Environmental groups fear the Michigan firm may overlook concerns of Maine residents.
by North Cairn, staff writer
The wrangling over mining in Maine has started anew with the state’s hiring of a consulting firm from Michigan to help modernize environmental rules for mining operations.
The Department of Environmental Protection will pay $175,000 of a $500,000 legislative appropriation to the North Jackson Co. of Marquette, Mich. — and the Maine-based subcontractor, S.W. Cole Engineering — for assistance in updating metallic-mineral mining rules.
North Jackson was the only bidder for the contract, although the contract details were downloaded three dozen times and the state’s search for proposals was “widely advertised,” said Samantha DePoy-Warren, director of communications for the DEP.
The state also sent notices to members of the National Mining Association and the Interstate Mining Contract, but no other firms submitted proposals, she said.
Environmental and conservation groups around Maine say they’re dismayed and surprised at the selection of the sole bidder for the job. They said mining regulation is critical to the state but the Legislature dealt with the issue in haste earlier this year, when it passed the law calling for the regulatory overhaul.
Pete Didisheim, senior director for advocacy with the Natural Resources Council of Maine, said his group sees the hiring of an out-of-state firm as “outsourcing” regulatory process.
DePoy-Warren said North Jackson was awarded the contract because it has experience with mineral mining regulation in Michigan.
Jym St.Pierre, Maine director of RESTORE: The North Woods, a nonprofit conservation organization in Hallowell, said it was not entirely unexpected that the state would have to go beyond its borders to find help with mining issues and rules.
Nearly 30 years ago, he said, he was involved in “an exhaustive search” for help in establishing rules for a mining project proposed for Bald Mountain in Aroostook County. “It was virtually impossible” to find a firm “with mining expertise that was not a tool of the industry.”
Several environmental groups raised that concern Tuesday, because little is known about the Michigan firm.
“To what extent is this going to be a black-box product?” that excludes input from the public or organizations with a stake in the outcome of the rule-making, said Jeff Reardon, Maine brook trout project manager for Trout Unlimited in Hallowell.
“This is really, really serious stuff,” said Landis Hudson, executive director of Maine Rivers, a nonprofit environmental organization in Yarmouth. “I’m very concerned and skeptical, and I think other people should be, too.”
The fate of proposed mining projects — including one by Irving, the state’s largest landowner, to remove gold, silver and copper deposits from Bald Mountain — is on hold while the rule-making process unfolds.
The DEP has not received any formal requests for permits.
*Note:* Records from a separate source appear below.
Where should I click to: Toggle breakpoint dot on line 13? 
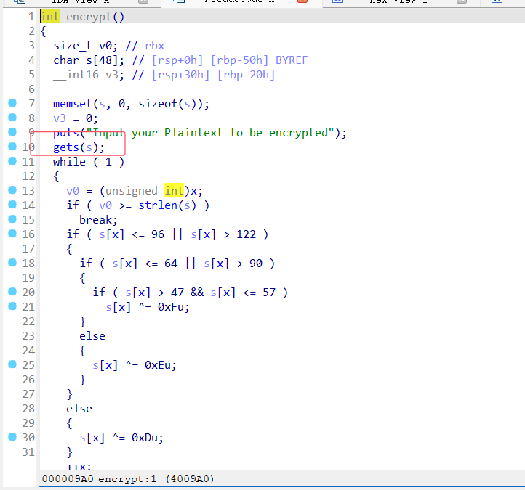click(12, 190)
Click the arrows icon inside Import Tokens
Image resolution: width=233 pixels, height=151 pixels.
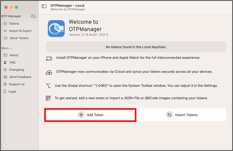coord(169,115)
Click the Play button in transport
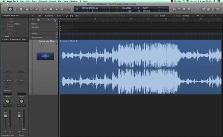Image resolution: width=223 pixels, height=137 pixels. (x=56, y=10)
Irving has said that a mining operation on Bald Mountain could create 700 jobs.
There are no active metallic mining operations in the state, DePoy-Warren said.
The value of an ounce of gold has risen above $1,700, and silver has reached $33. The potential value of Bald Mountain deposits has been estimated at several billion dollars.
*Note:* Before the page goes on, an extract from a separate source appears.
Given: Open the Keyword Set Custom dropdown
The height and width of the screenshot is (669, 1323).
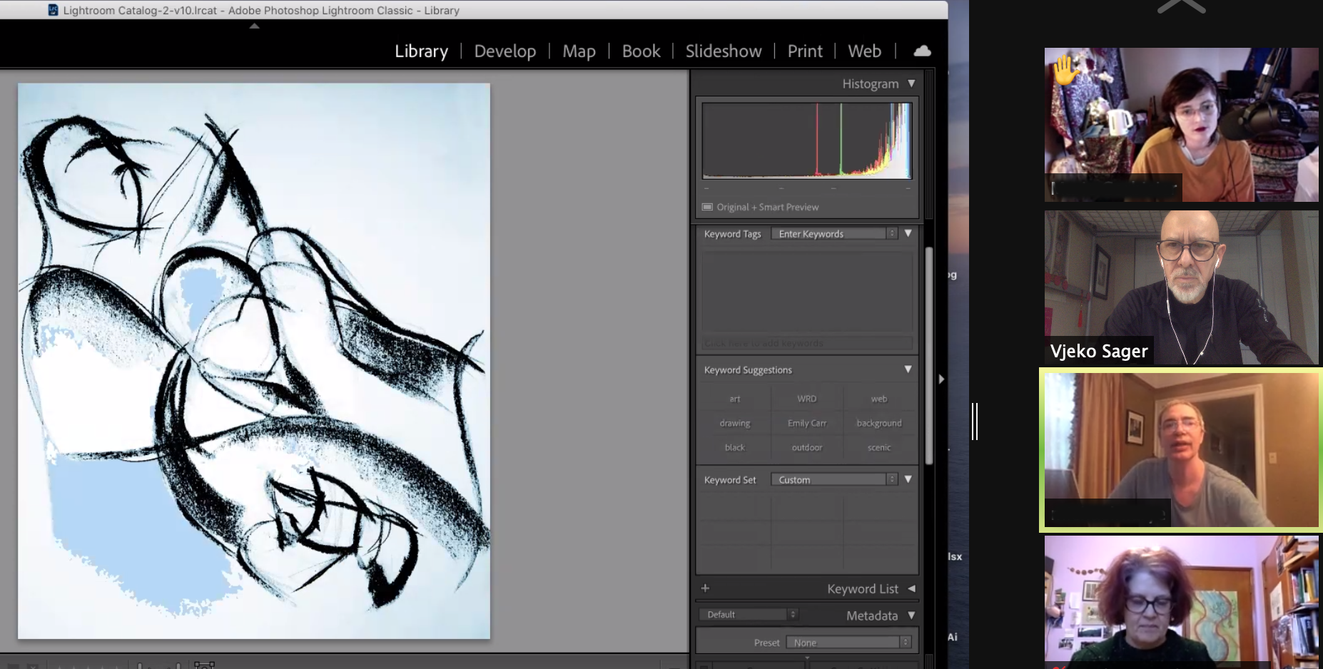Looking at the screenshot, I should click(x=833, y=480).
But environmentalists warn against settling for short-term benefits without knowing the long-term costs of cleanup and remediation.
“A critical part of Maine’s identity is to protect the environment,” Didisheim said. The state has “pretty sizable (mineral) deposits … but it’s a messy business to get at them.”
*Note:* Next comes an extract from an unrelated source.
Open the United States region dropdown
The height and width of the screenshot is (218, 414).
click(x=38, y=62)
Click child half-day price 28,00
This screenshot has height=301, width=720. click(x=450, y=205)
Mining entails “literally blowing up (a) mountain,” followed by crushing and pulverizing of rock, he said. The waste rock from the process has sulfide deposits that may hold copper, zinc, silver or gold. But when exposed to air and water, sulfide deposits are transformed into sulfuric acid, which rain or other water can carry into rivers and streams.
Such contamination could be severe, widespread and long-lasting, Didisheim said.
The Legislature and the DEP agreed to contract out assistance with the regulation drafting to ensure that modernized rules are based on sound science, reflect the best current mining practices and processes, and provide the most environmental protection, said DePoy-Warren.
North Jackson has worked on permitting, including rules for mining operations and environmental regulations, said Daniel Wiitala, vice president and chief financial officer for North Jackson.
He said drawing on Michigan’s experience would be a good fit with Maine, because both are “water-rich states … with similar climates,” considerations that can affect mining plans significantly.
North Jackson has subcontracted with S.W. Cole Engineering to provide local expertise, but that firm does not yet have exact details on its involvement, because “the scope of the work has not been finalized” with North Jackson, said Cliff Lippitt, senior geologist with S.W. Cole.
North Jackson will work under DEP’s direction to produce “an initial draft” of new rules by February, Wiitala said.
Updated rules will go through an approval process that DEP officials say will offer several opportunities for public comment.